4.1.1. How to Edit The Examples

You will need to make the necessary changes to coupled_ensembles.py as you did in the previous example. In the case of this tutorial, you can actually copy the “REQUIRED PILOT JOB” section that you filled out from simple_ensembles.py and paste it over the corresponding section in coupled_ensembles.py. You may need to revisit the previous part of this tutorial to understand how to fill out this section if you skipped it.

The link to the table is reiterated here for your convenience: Table of `Valid Variable Parameters<http://saga-project.github.io/BigJob/sphinxdoc/tutorial/table.html>`_.

The important difference between this file and the previous file is that there are two separate “USER DEFINED TASK DESCRIPTION” sections - numbered 1-3. Again, these two sections will not require any modifications for the purposes of this tutorial. We will not review every variable again, but instead, review the relationship between the 3 task descriptions. The three task descriptions are identical except that they each have a different TASK_SET variable assigned - either A, B, or C.

NOTE that we call each task set the same number of times (i.e. NUMBER_JOBS) in the tutorial code, but this is not a requirement. It just simplifies the code for tutorial purposes. It is possible you want to run 16 A, 16 B, and then 32 C using the output from both A and B. An example from the table would be to use the resource Stampede which has 16 cores per node (see NUMBER_OF_PROCESSES column of Table) - we can therefore reserve NUMBER_JOBS=32 with a PILOT_SIZE=32 (because 32 is a multiple of 16). In this case, we are requesting 2 nodes from Stampede.

In this case, the important logic to draw your attention too is on line 106-108:

print "Waiting for 'A' and 'B' tasks to complete..."
pilotjob.wait()
print "Executing 'C' tasks now..."
# # # # #
• **Tasks for this exercise**
#1 Answer these questions about the tutorial excerpt, each on its own line:
(a) Which section of simple_ensembles.py can be copied and pasted over the corresponding section in coupled_ensembles.py?
(b) How many cores per node does the Stampede resource have?
(c) Which line numbers hold the logic the reader's attention is drawn to?
#2 List every value the tutorial excerpt says can be assigned to the TASK_SET variable.
#3 Continue the tutorial excerpt on editing coupled_ensembles.py, starting after its last line.

[Data for locating words and elements]
# # # # #
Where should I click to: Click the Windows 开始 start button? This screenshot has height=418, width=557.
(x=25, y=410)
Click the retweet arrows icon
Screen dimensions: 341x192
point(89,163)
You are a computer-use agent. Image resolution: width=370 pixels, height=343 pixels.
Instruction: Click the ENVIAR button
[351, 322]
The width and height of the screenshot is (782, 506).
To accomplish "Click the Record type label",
# # # # #
• **The replies**
#1
(a) The "REQUIRED PILOT JOB" section
(b) 16
(c) Lines 106-108

#2 A, B, C

#3
Lines 106 and 108 are simply print statements, but they provide valuable context. In this example, we submit both the A and B tasks to the Pilot, but instead of running C tasks right away, we call wait() on the pilotjob itself. This tells BigJob to wait for all of the submitted tasks to finish, before continuing in the code. After all the A and B (submitted tasks) have finished, it then submits the C tasks.

4.1.2. Run the Code

Save the file and execute it (make sure your virtualenv is activated):

python coupled_ensembles.py

The output should look something like this (based on NUMBER_JOBS=32, PILOT_SIZE=32):

* Submitted 'A' task '0' with id 'cu-833b3762-e9ac-11e2-b250-14109fd519a1'
* Submitted 'A' task '1' with id 'cu-8352c0f8-e9ac-11e2-b250-14109fd519a1'
[...]
* Submitted 'A' task '31' with id 'cu-86137aee-e9ac-11e2-b250-14109fd519a1'
* Submitted 'B' task '0' with id 'cu-862ad342-e9ac-11e2-b250-14109fd519a1'
[...]
* Submitted 'B' task '31' with id 'cu-88fe4c2a-e9ac-11e2-b250-14109fd519a1'
Waiting for 'A' and 'B' tasks to complete...
* Submitted 'C' task '0' with id 'cu-ffb024ce-e9ac-11e2-b250-14109fd519a1'
[...]
* Submitted 'C' task '31' with id 'cu-0281b708-e9ad-11e2-b250-14109fd519a1'
Waiting for 'C' tasks to complete...
Terminating BigJob...

4.1.3. Check the Output

Again, we will find all the relevant BigJob output in the directory that we defined as “WORKDIR” in the above example. Note that some of the sj-directories in their stdout.txt files will contain either A, B, or C output.